Nobody’s ever really understood home field advantage. Certainly the crowd might help (or not, if it’s restless), travel arrangements might make a difference of course, and basic familiarity with the environment/pitch must play a part. Some say that defending your own patch is an intrinsic human trait and accounts for home teams’ improved performances. Others suggest it’s all about refereeing. Probably all of these are important, each contributing a small edge and combining to make a larger one.
But in addition to all this, I’ve always thought a lot of away day blues are down to the aforementioned negative approach: teams tell themselves that going away from home is harder, adjust their play slightly, which then makes it harder to play away successfully.
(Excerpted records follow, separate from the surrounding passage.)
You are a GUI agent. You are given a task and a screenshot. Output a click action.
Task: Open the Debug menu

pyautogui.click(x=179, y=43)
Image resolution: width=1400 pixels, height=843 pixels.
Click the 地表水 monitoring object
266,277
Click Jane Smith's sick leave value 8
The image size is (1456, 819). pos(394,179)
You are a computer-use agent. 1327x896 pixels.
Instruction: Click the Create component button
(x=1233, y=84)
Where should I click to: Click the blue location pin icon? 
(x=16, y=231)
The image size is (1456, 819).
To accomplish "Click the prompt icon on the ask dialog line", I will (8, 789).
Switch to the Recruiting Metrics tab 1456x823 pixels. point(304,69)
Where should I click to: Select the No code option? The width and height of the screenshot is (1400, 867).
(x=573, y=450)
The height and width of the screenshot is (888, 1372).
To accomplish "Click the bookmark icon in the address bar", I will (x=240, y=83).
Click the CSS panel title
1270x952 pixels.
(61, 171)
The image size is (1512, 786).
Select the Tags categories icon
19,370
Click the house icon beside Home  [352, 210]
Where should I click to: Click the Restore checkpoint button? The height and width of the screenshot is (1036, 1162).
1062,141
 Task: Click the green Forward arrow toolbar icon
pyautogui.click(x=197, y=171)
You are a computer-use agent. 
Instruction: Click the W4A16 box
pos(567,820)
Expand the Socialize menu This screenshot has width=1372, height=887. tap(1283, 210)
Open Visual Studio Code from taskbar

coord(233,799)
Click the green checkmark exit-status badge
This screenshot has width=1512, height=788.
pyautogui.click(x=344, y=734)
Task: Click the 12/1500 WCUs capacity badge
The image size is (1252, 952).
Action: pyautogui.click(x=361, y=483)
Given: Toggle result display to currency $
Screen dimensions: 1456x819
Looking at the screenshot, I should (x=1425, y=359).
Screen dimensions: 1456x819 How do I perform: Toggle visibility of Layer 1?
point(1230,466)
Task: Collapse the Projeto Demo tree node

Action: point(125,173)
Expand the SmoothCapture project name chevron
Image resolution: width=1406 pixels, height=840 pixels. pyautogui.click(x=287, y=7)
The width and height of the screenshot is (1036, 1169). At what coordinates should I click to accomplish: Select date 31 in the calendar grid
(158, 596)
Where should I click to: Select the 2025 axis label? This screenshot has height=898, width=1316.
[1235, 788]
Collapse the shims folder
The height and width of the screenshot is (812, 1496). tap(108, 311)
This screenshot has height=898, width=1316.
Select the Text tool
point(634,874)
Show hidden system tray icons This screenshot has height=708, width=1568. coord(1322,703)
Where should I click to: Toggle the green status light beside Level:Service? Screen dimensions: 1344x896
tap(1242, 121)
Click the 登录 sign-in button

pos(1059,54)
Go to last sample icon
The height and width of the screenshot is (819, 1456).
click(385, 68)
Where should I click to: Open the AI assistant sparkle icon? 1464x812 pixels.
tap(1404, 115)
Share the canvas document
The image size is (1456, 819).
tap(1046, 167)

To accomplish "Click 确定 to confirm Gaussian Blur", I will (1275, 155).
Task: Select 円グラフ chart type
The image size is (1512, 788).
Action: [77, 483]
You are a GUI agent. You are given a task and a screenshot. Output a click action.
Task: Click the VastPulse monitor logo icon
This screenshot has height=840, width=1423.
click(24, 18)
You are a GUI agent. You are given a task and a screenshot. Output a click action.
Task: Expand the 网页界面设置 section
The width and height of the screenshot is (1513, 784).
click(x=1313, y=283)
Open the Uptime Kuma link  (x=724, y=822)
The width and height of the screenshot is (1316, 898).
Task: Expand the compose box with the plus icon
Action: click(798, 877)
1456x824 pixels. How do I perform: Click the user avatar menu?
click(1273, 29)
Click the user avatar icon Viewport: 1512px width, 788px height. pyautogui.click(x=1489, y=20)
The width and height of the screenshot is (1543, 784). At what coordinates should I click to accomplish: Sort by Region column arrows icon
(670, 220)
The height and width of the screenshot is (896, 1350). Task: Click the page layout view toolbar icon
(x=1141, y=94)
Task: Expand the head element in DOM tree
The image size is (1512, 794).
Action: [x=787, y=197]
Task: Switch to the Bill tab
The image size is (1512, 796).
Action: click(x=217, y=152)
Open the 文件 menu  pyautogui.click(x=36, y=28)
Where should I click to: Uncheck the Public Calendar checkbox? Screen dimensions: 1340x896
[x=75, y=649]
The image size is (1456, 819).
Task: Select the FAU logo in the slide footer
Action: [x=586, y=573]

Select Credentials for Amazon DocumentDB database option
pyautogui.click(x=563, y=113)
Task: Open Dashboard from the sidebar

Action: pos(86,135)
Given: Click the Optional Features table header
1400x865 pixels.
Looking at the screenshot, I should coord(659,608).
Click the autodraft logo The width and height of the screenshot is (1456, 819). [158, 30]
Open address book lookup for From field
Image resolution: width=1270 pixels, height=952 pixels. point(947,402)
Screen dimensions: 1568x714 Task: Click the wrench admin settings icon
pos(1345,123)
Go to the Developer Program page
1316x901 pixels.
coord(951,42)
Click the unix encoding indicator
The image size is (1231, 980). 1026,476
It feels like there should be a latin phrase to slip in here. Quintus sunt latrimae rerum.
Then last season Blackpool came into the league and Ian Holloway had them attack everyone. This was initially successful as superior teams were blown away by this unexpected barrage of tangerine madness. Blackpool lost their way and lost a lot of games, but their approach was instructive: positive play away from home actually yields results!
Now we learn that this year’s season has enjoyed more goals per game and more away wins than ever before. Is this the Blackpool effect? Is this something we should be copying?